■ Data extracts ■
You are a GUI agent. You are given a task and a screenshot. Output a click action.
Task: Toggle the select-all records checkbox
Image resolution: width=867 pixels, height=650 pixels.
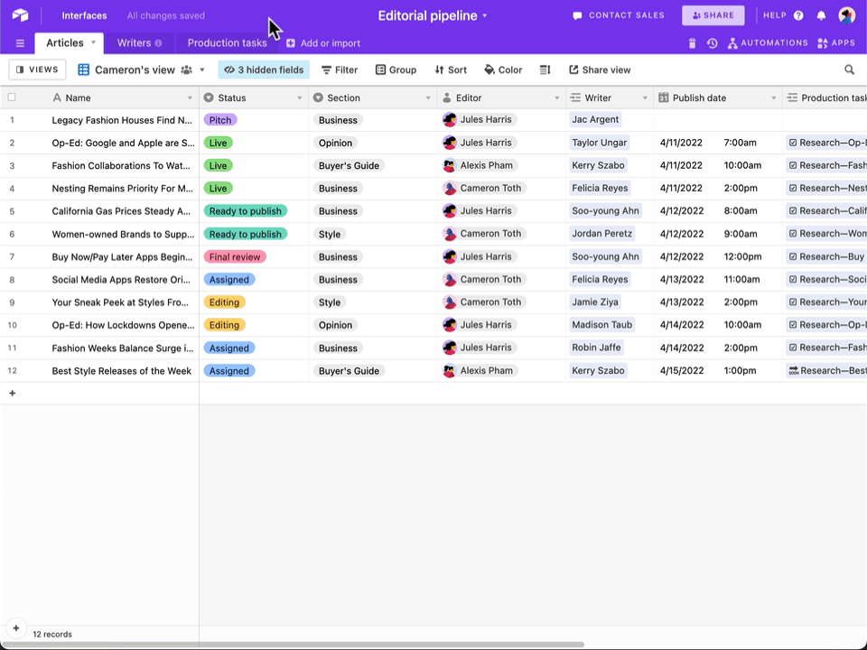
--
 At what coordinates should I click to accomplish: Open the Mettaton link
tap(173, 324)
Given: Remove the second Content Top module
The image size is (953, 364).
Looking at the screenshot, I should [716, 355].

■ Exercise details ■
Repeat, character for character, the lines of the material above from the line with "You are a GUI" through the line with "Image resolution: width=867".

■ Worked solution ■
You are a GUI agent. You are given a task and a screenshot. Output a click action.
Task: Toggle the select-all records checkbox
Image resolution: width=867 pixels, height=650 pixels.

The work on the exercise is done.